Families and Children
- • In many cases, legal immigrants who have lived in the U.S. for decades, including lawful permanent residents with U.S. citizen spouses or children, are summarily deported if they have been convicted of a crime, even a minor one without the opportunity for an individual case assessment.
• This policy permanently split families apart.
• Immigrant families, many with small children, are being kept in jail-like conditions in “family residential facilities” in Texas and Pennsylvania.
• Despite the recent improvement of conditions in these “family residential facilities”, they are still an inappropriate place for children and families.
• Every year in the United States, thousands of non-citizen children who have been separated from their parents or other legal guardians undergo removal.
• Unfortunately, pro bono (volunteer) legal services for these “unaccompanied children” are in short supply, and very few of these children have the resources to hire their own legal counsel.

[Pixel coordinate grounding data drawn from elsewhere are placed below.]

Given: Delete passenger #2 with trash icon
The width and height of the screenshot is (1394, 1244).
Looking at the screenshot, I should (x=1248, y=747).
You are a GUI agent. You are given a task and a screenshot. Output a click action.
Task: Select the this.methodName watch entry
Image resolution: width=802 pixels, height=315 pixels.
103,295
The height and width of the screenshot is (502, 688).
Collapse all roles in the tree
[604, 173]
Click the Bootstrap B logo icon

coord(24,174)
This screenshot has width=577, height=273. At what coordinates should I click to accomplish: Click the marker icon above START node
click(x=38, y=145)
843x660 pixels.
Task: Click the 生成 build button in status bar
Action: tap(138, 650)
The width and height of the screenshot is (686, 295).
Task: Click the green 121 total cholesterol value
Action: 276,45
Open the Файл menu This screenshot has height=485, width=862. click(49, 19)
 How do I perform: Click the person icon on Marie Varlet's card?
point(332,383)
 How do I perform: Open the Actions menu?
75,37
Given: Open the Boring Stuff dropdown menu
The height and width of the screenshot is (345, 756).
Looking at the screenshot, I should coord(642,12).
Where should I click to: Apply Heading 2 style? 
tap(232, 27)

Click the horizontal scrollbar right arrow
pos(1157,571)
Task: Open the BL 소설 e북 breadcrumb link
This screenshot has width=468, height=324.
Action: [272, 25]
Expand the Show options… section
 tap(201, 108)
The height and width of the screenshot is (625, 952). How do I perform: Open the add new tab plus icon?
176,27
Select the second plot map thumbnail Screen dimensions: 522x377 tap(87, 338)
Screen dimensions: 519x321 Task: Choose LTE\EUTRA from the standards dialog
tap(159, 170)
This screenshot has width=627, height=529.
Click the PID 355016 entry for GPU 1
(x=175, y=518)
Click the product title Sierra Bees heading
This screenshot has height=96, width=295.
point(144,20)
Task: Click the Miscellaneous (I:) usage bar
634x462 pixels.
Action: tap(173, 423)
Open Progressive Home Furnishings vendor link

• Many have no choice but to go through the difficult and intimidating experience of appearing in immigration court unrepresented.
Applicable Human Rights Instruments:
• All children deprived of their liberty have the right to be treated with dignity and respect (Article 10-1 ICCPR).
• Children should be confined and imprisoned only in exceptional circumstances or as a last resort, and then only for the shortest possible time (Article 37-b Convention on the Rights of the Child).
• Unaccompanied minors who arrive in the USA to seek asylum should have automatic legal representation, and guardianship arrangements to protect their interests (§4.2 Guidelines on Policies and Procedures in Dealing with Unaccompanied Children Seeking Asylum).
• Articles 16-3 UDHR and 23 ICCPR state that “the family is the natural and fundamental group unit of society and is entitled to protection by society and the State.”
• Moreover, the law should protect every person against interference with their privacy, family, home or correspondence or unlawful attacks on their honor or reputation (Article 17 ICCPR).
• These articles raise a principle: the right to family unity.
• The principle of family unity imposes limits on a states’ power to deport (UN Human Rights Committee, “General Comment 15: The Position of aliens under the Covenant,” November 4, 1986).
• The government should place families in alternative-to-detention programs, a humane alternative for managing families whose immigration status is in limbo.
- The UNSR Report recommends that “[f]amilies with children should not be held in prison-like facilities. All efforts should be made to release families with children from detention and place them in alternate accommodations that are suitable for families with children.”